Brace yourself - the Federal Reserve minutes are coming.
The latest behind-the-scenes report from the most recent Fed meeting could provide clues to whether quantitative easing could come to an early end, and traders will be reading closely.
(Read more: CNBC Explains: Quantitative Easing)
MacNeil Curry, head of FX and rates technical strategy at Bank of America Merrill Lynch, says the upshot is likely to be more dollar strength.
"I think the general trend for the dollar is going to be one for continued appreciation. It depends on the currency pair, but if you look at the big currencies, euro and yen, we should see continued dollar strength," he told CNBC's Simon Hobbs.
Curry expects the dollar to continue rising against the yen "because of the Fed minutes and just a general trend for a higher dollar-yen."

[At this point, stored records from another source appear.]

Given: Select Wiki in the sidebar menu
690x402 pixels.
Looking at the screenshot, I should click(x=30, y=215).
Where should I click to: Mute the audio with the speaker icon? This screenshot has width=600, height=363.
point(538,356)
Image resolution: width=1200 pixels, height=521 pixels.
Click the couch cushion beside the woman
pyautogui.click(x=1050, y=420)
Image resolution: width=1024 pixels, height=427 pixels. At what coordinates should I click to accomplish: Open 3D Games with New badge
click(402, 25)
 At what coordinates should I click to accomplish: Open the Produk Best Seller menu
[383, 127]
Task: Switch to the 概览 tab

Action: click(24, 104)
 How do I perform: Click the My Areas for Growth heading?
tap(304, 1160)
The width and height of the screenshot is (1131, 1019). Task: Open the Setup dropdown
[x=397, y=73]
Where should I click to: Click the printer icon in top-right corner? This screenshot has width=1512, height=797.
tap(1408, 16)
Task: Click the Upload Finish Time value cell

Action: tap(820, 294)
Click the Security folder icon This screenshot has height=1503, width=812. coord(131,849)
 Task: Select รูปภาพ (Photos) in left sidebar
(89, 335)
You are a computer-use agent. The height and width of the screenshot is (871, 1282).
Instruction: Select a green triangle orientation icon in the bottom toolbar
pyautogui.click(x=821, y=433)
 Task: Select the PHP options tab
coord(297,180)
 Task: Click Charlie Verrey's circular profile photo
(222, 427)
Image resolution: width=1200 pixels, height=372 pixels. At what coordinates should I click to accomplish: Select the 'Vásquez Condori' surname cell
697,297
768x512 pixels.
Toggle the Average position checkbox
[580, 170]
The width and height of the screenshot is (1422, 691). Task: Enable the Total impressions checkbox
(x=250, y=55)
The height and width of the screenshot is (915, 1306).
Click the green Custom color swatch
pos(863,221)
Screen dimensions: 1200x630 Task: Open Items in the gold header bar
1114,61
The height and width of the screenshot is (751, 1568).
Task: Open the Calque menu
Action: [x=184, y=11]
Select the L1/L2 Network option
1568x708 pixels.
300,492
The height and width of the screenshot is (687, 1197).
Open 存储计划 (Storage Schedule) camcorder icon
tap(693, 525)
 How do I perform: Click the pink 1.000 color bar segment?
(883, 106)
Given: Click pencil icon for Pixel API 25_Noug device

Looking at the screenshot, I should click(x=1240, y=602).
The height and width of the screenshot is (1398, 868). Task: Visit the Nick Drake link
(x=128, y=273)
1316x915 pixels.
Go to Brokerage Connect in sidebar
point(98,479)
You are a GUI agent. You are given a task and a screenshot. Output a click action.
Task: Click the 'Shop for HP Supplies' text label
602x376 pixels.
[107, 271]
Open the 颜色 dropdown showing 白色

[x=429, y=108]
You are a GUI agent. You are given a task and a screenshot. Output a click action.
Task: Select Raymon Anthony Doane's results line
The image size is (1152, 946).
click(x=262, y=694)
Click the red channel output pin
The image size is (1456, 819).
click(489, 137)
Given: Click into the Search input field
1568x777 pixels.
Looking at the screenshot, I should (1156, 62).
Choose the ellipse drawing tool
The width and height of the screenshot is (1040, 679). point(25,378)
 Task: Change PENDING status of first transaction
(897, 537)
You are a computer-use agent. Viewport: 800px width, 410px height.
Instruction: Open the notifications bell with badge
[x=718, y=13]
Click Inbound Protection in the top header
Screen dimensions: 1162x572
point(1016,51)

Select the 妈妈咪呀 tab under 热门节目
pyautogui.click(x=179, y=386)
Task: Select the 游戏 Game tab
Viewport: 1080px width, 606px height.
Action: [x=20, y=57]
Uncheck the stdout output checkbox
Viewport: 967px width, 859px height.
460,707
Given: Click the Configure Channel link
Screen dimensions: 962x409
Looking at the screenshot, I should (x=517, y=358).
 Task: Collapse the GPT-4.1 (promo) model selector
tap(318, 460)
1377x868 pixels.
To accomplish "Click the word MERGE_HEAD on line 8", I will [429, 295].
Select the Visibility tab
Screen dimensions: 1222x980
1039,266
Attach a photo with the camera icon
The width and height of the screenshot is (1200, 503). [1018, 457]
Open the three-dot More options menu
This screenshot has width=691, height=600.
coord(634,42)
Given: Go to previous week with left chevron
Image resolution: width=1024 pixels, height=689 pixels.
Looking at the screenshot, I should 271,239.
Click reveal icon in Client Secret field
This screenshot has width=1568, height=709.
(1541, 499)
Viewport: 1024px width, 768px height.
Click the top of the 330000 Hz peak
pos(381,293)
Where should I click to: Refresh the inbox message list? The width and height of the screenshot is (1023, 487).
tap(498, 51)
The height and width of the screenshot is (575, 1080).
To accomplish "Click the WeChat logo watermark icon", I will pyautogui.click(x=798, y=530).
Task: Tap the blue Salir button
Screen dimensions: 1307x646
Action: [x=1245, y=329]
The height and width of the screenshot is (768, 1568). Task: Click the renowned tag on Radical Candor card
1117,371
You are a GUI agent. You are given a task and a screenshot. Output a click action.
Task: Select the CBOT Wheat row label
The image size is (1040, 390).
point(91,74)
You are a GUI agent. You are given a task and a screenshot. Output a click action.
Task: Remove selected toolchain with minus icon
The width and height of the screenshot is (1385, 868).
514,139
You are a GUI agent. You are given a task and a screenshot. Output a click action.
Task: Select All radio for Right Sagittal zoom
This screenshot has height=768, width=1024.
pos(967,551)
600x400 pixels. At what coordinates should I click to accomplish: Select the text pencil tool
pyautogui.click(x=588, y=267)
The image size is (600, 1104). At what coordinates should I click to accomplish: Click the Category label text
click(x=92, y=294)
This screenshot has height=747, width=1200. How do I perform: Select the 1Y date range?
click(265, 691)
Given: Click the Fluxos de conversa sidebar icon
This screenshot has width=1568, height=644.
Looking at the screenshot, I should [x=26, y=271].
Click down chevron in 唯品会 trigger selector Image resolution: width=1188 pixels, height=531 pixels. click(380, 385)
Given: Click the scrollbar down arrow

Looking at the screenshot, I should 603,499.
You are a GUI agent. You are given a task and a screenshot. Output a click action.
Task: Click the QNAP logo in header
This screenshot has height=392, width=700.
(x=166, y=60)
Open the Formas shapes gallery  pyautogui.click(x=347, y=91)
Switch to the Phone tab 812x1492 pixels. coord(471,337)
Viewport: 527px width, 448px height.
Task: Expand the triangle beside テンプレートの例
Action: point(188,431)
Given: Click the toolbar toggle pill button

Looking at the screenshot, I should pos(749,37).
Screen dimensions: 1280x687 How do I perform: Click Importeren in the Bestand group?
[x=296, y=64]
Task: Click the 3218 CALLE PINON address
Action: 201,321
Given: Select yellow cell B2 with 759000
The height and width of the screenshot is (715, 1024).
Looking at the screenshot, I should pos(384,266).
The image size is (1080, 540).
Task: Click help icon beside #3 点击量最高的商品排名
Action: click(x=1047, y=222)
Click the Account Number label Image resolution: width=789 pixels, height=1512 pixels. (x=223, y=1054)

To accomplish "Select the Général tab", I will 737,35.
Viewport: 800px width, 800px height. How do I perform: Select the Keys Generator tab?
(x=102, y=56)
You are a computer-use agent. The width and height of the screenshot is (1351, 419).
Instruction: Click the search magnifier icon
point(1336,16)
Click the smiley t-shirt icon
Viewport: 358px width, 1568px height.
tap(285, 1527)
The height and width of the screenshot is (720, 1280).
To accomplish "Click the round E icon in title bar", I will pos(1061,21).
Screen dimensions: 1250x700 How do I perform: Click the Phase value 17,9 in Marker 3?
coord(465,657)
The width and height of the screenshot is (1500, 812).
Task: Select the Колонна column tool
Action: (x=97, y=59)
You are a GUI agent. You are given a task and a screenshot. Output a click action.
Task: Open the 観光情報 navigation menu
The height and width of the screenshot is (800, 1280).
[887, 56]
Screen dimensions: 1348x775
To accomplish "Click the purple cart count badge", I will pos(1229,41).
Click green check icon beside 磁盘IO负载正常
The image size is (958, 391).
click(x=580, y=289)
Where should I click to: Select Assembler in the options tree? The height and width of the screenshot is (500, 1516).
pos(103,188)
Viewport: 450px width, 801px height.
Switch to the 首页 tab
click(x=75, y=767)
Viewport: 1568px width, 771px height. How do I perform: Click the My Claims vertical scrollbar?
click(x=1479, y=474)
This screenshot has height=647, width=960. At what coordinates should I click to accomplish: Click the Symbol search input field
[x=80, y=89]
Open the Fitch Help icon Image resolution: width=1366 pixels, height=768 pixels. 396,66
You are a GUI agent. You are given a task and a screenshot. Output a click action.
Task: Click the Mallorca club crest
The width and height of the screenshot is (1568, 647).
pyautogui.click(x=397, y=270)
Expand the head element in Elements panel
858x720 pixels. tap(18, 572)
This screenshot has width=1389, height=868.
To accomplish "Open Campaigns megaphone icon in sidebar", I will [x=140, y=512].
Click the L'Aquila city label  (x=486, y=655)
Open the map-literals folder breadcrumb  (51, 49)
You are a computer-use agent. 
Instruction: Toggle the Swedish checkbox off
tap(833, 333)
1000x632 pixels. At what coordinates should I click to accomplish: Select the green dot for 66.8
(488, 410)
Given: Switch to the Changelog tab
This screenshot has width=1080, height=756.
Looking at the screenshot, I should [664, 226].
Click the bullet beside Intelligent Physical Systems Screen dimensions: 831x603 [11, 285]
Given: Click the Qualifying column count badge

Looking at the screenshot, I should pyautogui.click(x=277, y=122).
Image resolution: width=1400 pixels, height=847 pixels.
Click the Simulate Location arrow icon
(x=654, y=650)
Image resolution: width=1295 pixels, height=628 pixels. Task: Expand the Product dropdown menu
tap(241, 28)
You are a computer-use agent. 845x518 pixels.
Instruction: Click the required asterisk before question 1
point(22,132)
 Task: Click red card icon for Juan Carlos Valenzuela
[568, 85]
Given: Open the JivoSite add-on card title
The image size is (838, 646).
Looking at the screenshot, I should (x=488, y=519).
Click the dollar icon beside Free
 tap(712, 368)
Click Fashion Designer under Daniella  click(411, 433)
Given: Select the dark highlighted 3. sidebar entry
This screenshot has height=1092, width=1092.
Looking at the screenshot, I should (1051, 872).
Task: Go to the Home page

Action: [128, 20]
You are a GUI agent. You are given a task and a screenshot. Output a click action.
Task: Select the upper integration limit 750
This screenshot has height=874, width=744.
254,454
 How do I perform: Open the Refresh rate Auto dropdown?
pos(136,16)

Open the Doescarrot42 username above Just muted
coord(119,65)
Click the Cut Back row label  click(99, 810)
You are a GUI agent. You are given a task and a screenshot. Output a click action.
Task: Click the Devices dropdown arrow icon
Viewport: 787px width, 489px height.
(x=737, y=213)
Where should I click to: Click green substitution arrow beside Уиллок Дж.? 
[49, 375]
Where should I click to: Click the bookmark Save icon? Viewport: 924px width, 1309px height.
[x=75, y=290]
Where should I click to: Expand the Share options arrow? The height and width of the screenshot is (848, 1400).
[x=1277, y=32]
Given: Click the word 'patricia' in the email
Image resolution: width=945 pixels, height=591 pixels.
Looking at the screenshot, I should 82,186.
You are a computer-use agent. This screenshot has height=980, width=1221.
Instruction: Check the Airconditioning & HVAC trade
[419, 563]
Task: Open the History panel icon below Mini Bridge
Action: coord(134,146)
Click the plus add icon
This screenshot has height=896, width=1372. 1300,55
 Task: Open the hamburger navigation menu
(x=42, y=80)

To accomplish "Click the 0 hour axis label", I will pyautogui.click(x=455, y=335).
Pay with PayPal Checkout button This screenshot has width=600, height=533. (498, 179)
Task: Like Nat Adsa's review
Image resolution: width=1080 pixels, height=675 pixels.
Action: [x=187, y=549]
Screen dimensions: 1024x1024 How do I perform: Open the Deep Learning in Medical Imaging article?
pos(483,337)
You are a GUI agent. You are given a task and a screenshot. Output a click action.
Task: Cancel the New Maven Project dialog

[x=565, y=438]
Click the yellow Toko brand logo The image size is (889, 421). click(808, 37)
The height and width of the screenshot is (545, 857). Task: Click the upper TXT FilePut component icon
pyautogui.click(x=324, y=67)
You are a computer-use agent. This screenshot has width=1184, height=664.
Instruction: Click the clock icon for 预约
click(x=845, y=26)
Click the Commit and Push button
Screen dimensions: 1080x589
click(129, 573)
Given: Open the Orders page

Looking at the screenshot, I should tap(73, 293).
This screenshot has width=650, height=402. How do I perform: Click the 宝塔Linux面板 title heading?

He is also anticipating dollar strength against the euro, for two key reasons. "The Fed could drive euro-dollar lower in the very near term," if people think quantitative easing really will end sooner than anticipated, he said. Also, "if you look at European risk markets, peripheral debt, European equity indexes, both of those are taking a pretty decent turn for the worse."
So Curry recommends selling the euro against the dollar. He wants to enter the trade at 1.3400, setting a stop at 1.3530, above the recent high, and a target of 1.3100.
His bottom line: "Dollar strength should be with us beyond just this afternoon, because if you look at least the euro zone, euro zone risk assets are taking a turn for the worse."